Tom Pulaski and I did the 2nd free ascent of the DW the weekend following Ed & Bryan's ascent. Tom had looked at that line for years. We thought we had a first ascent until I ran across a few chalked holds. The rock was so bad it was hard to imagine anyone being there ahead of us. Every pitch shed rock like fleas from an old cur dog. While we were ascending there was some campers pitched directly below the route. There was nothing we could do, and, even from 1500' up, we could still hear their virulent invectives. But really how many times can you yell ROCK at the top of your lungs before the idea sinks in. In the morning after our unplanned bivy, we realized that they had used the cease fire of nightfall to move the shrapnel shattered remnants of their tent to more covered terrain.
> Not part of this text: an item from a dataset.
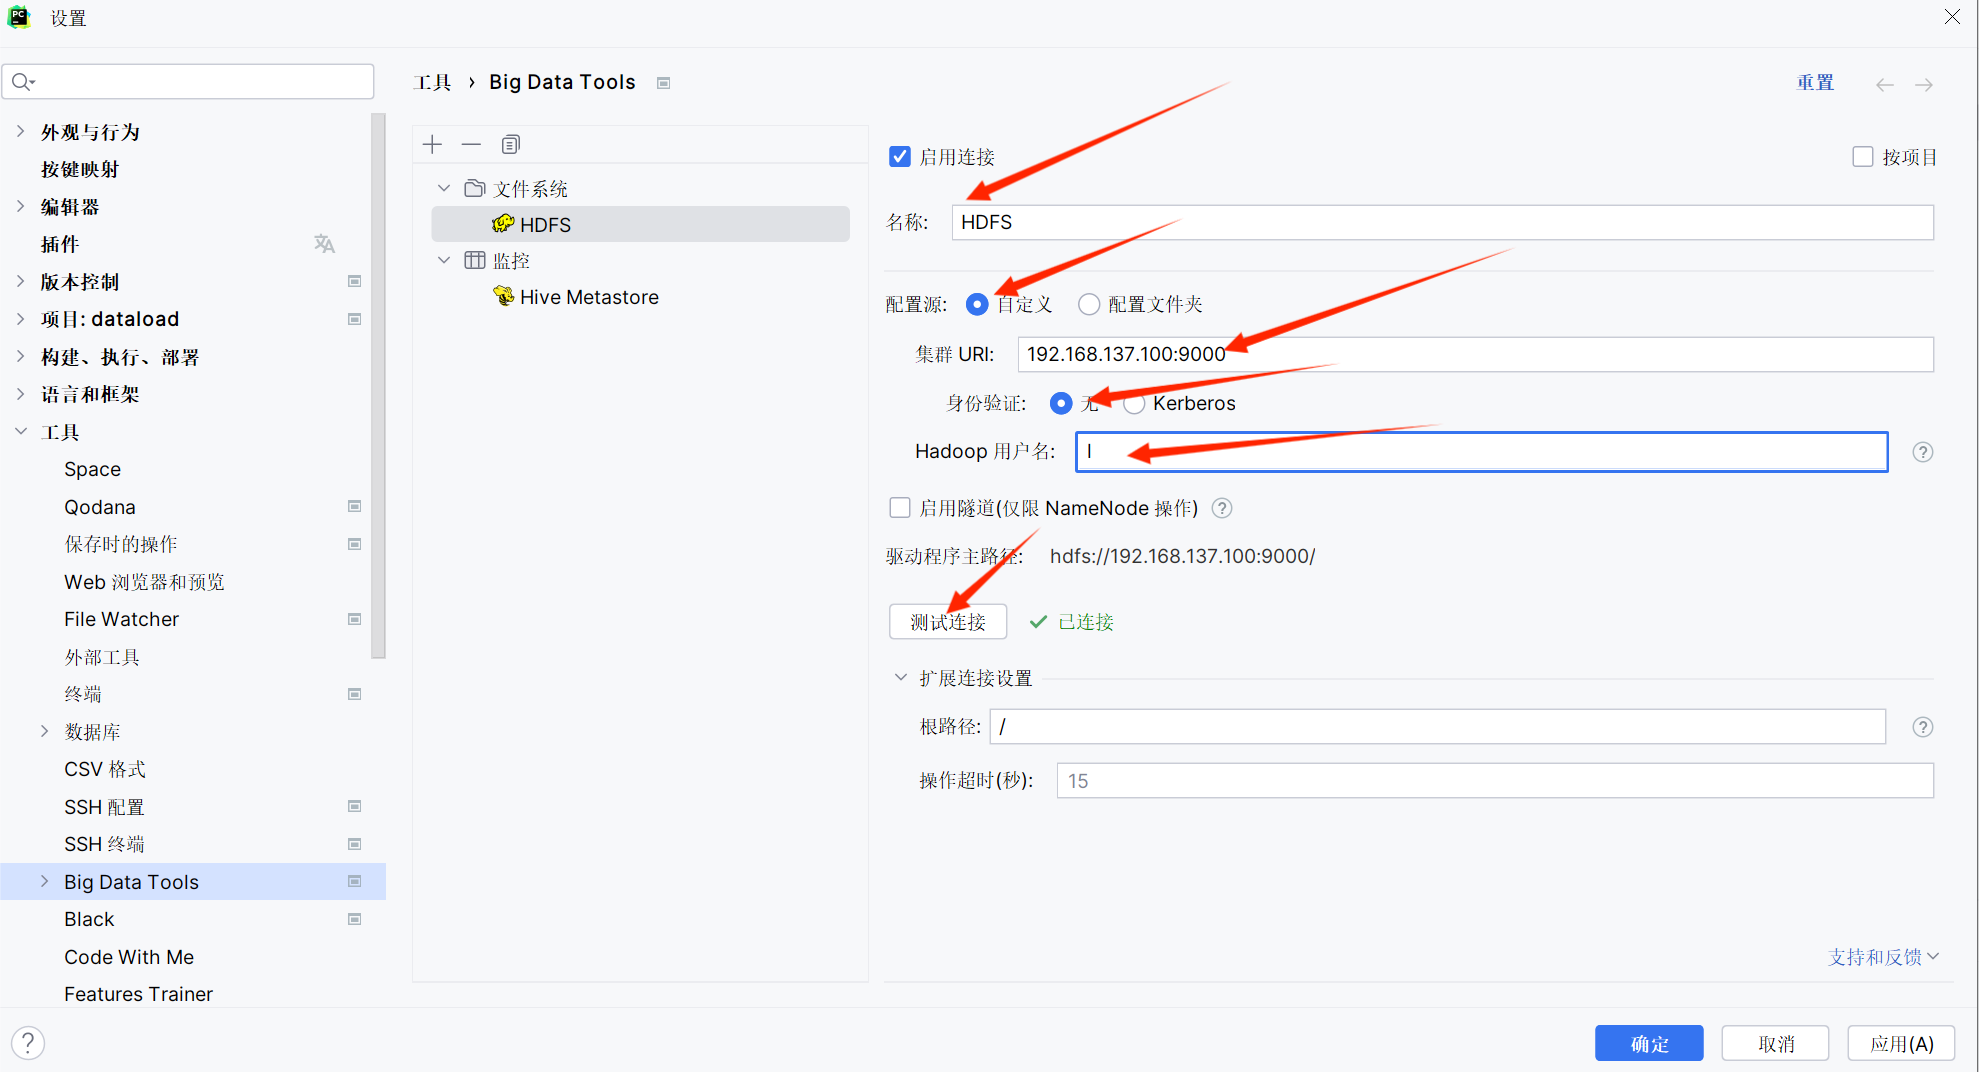Uncheck the 启用连接 checkbox

(899, 156)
To this day, I am sorry to those poor folks. It wasn't on purpose I assure you. And even the act of retreating would have just rained more rock down.
By Allen Hill
From: FIve Points, Colorado and Pine
Jul 24, 2010

I thought Chuck and Doug Scott did the second ascent. Maybe I'm thinking of the Hooker. I did a early ascent of it and stopped climbing in the Black for three years as a result.
By phil broscovak
Jul 29, 2010

No, Allen, this was in the mid seventies. Chuck and Doug were not even in Gunnison yet. As far as I know, neither of them ever did Diagonal Will.
By Allen Hill
From: FIve Points, Colorado and Pine
Aug 1, 2010

My mistake. Now my next question is who did the Hooker and Diagonal Will first with aid? Hooker was Covington maybe? Kor did the Diagonal Will first? And which route was glorified with a cover photo on Climbing magazine of Bryan? I know that answer.
By Thomas Cosgriff
Mar 31, 2012

I climbed Diagonal Will back in the early '80s. Judging by the huge amount of fine rock dust on the crux pitch, the ascent must have been right after the rockfall which removed one side of what should have been a 5.9 chimney pitch. But despite the loose rock, I thought Diagonal Will was by far the best route I have done in the Black (out of 10 routes). I think the route description above makes it sound so horrendous that a lot of climbers will avoid a great adventure on a challenging and beautiful route.

I lead all the hard pitches, and there were no bad landings. All the belays were good. The 5-10+ pegmatite pitch will likely test your head and your route finding abilities. Small Lowe Tri-Cams are very useful on the run out pitches - they often go in where nothing else will.